American jazz musician and bandleader (1905–1993)

Teddy Powell (born Teodoro Paolella; March 1, 1905 – November 17, 1993) was an American jazz musician, band leader, composer, and arranger. Some of his compositions were written under the pseudonym Freddy James.

Born in Oakland, California, Powell began playing violin when he was eight years old and picked up the banjo when he was fourteen. During the late 1920s to the early 1930s, he was a member of the Abe Lyman orchestra, taking on the additional tasks of gathering radio bands. He formed the Teddy Powell Orchestra in 1939 and it performed through the 1940s. Powell's sidemen included Tony Aless, Gus Bivona, Pete Candoli, Irving Fazola, and Charlie Ventura, but his best sideman left for better paying work.
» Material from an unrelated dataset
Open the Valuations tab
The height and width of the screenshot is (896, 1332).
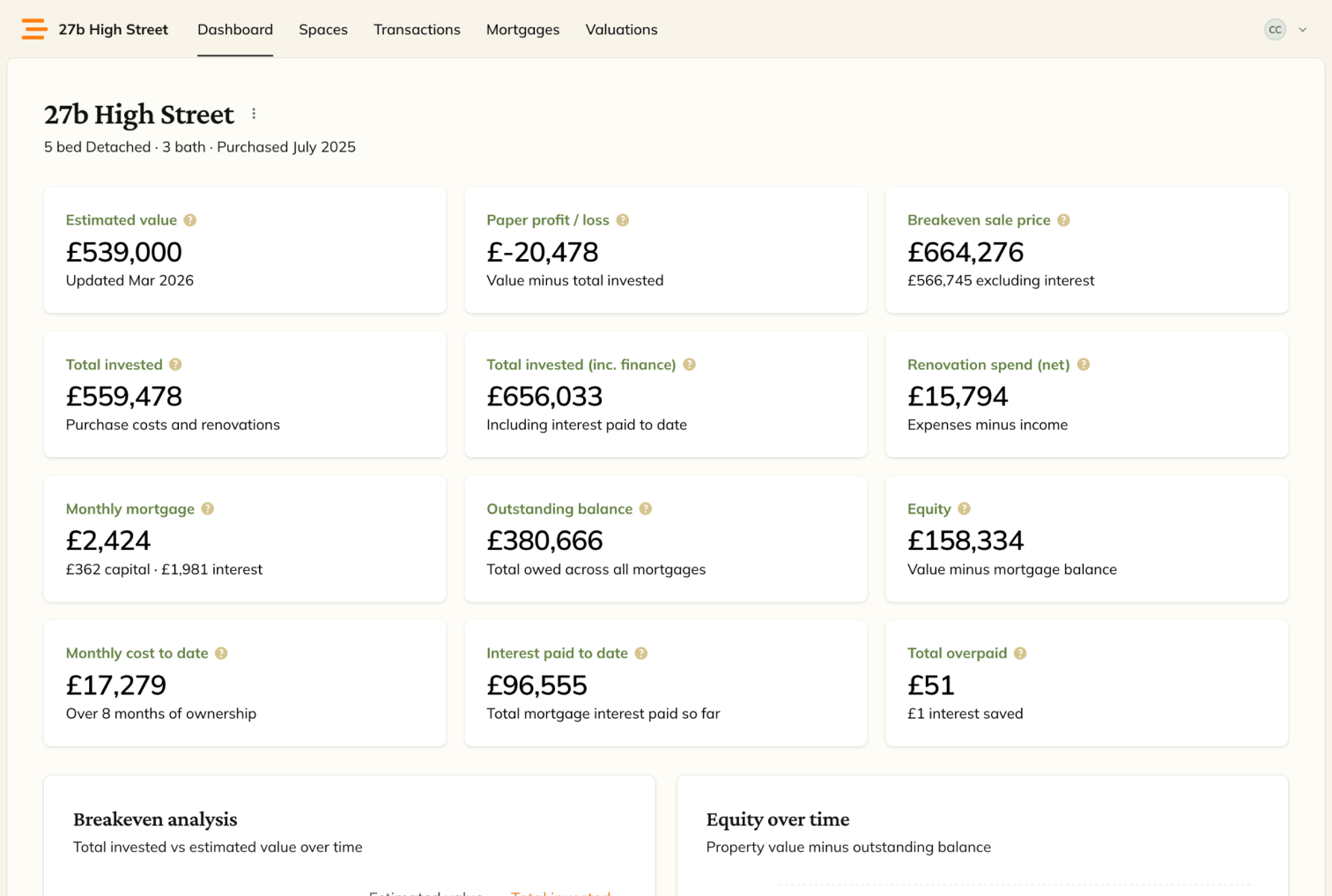621,30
"Snake Charmer", a song Powell published in 1937 (with lyrics by Leonard Whitcup), is still a popular song among partner dancers in Finland, where it is usually performed as a translation: "Kuningaskobra fi"). It placed 69th on the 1952–1959 Finnish charts, and is still being recorded by modern performers, as listed in the recordings database of the Finnish national broadcasting company Yle.

After the band folded, Powell wrote music and arrangements. He had hits with "Bewildered" and "If My Heart Could Only Talk". During the latter part of his career, he worked in music publishing.

Powell moved to Newark, New Jersey, where he opened his club Teddy P's. managed by Clarence Avant.